Data extract:
▬▬▬▬▬▬▬▬▬▬

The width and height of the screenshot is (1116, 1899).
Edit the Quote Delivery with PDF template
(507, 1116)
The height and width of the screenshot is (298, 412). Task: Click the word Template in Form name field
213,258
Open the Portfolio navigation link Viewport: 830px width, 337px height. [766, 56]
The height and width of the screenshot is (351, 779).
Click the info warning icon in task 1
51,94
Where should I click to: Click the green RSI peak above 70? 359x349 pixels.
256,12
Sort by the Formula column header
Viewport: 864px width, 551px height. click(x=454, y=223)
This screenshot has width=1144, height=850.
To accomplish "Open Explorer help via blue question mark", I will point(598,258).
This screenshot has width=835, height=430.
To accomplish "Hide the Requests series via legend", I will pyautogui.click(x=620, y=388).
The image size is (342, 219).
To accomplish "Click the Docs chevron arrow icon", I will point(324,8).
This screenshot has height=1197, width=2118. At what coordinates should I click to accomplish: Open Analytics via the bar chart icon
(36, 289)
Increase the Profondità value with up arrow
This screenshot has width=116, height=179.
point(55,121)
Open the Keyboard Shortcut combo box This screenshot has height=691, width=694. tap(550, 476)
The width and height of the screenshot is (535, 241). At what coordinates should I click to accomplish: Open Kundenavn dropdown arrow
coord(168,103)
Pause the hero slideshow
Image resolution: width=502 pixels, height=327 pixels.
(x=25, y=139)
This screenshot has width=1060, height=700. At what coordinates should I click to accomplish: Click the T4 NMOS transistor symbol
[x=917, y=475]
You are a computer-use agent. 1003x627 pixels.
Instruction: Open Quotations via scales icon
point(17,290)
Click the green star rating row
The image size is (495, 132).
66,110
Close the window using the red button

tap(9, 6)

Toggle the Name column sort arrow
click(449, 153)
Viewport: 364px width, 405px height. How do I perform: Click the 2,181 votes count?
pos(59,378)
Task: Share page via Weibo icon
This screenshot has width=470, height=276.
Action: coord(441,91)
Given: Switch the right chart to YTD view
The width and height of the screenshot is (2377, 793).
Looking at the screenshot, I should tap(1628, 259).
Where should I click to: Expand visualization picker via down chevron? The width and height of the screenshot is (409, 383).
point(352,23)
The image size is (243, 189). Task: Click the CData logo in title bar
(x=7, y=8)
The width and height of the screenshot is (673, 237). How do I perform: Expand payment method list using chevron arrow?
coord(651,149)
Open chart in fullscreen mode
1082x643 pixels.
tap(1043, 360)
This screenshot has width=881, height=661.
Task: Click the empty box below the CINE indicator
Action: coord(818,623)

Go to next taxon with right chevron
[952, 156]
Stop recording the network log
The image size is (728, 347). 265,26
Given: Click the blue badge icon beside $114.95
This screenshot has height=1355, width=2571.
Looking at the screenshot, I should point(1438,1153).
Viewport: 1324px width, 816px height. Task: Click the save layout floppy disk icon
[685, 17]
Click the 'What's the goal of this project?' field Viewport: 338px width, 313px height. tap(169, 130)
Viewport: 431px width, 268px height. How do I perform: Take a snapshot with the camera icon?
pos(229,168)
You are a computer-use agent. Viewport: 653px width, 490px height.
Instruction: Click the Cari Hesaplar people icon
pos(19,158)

▬▬▬▬▬▬▬▬▬▬

What is wanted is the line containing "Viewport: 1324px width, 816px" and every line after it through the last line of the entries, printed exactly.

Viewport: 1324px width, 816px height. Task: Click the save layout floppy disk icon
[685, 17]
Click the 'What's the goal of this project?' field Viewport: 338px width, 313px height. tap(169, 130)
Viewport: 431px width, 268px height. How do I perform: Take a snapshot with the camera icon?
pos(229,168)
You are a computer-use agent. Viewport: 653px width, 490px height.
Instruction: Click the Cari Hesaplar people icon
pos(19,158)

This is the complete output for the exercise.